TO DO.
Everything from the line containing "Open the pnPrinter printer dropdown" through the final line below must be output exactly, both ends included, with nothing else and no pictures.

RECORD EXCERPTS.
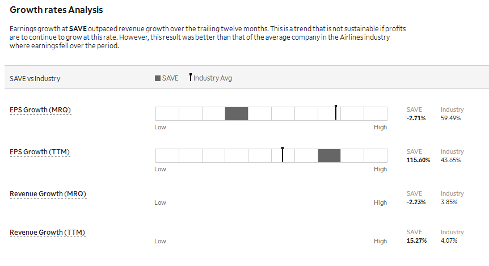This screenshot has height=266, width=489.
Task: Click the gray SAVE legend square
Action: 158,78
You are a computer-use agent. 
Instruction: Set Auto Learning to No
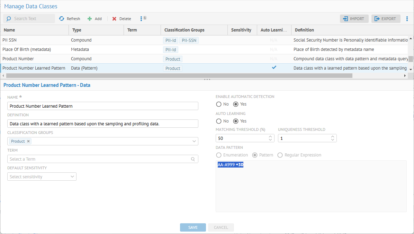click(x=218, y=121)
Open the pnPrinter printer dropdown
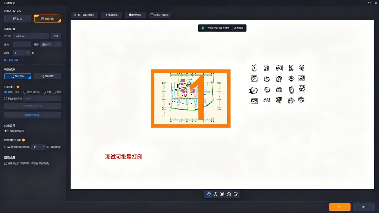Image resolution: width=379 pixels, height=213 pixels. tap(31, 36)
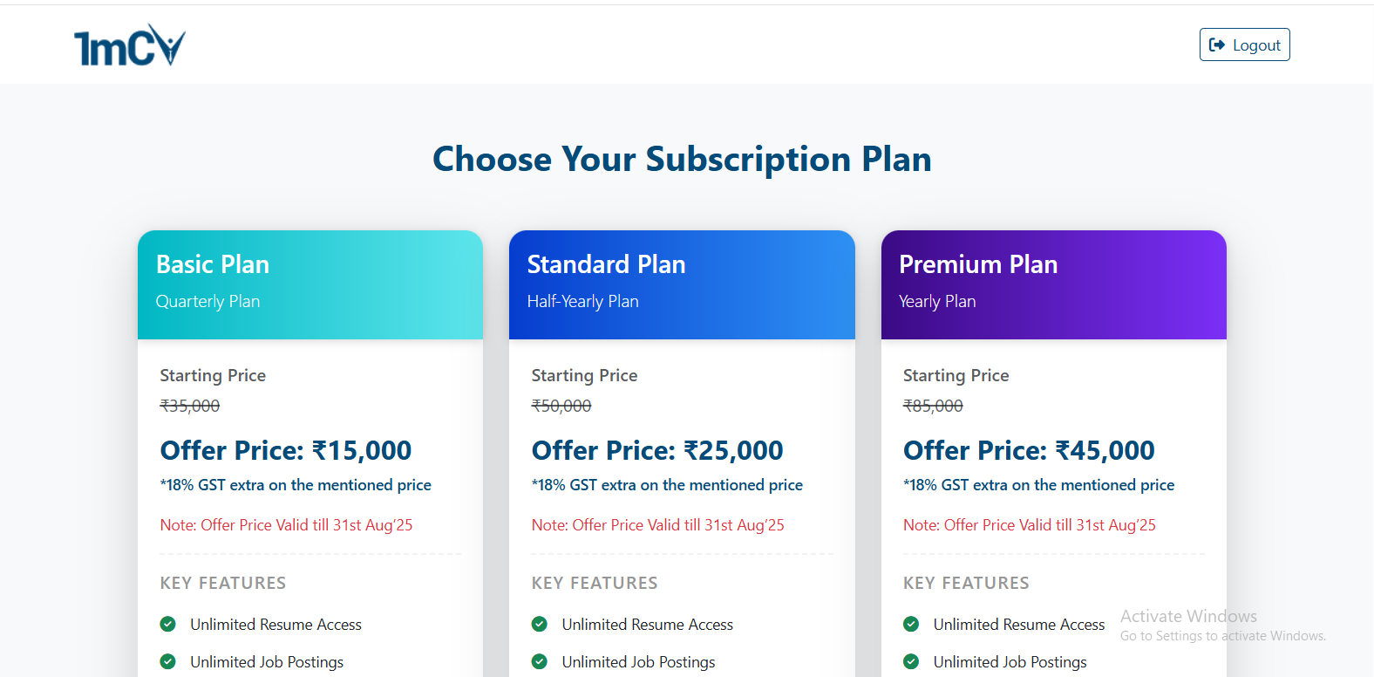Click green check beside Standard Unlimited Resume Access
This screenshot has height=677, width=1374.
(x=540, y=624)
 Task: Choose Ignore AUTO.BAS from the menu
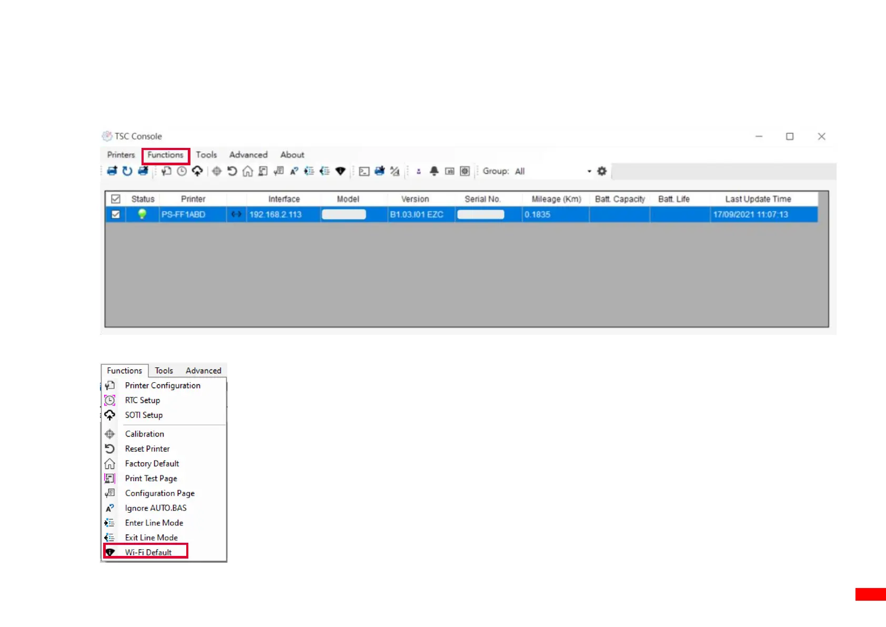click(x=156, y=508)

EXPECTED ANSWER.
Open the pnPrinter printer dropdown
Image resolution: width=379 pixels, height=213 pixels. tap(31, 36)
Click green check beside Standard Unlimited Resume Access
This screenshot has height=677, width=1374.
(x=540, y=624)
 Task: Choose Ignore AUTO.BAS from the menu
click(x=156, y=508)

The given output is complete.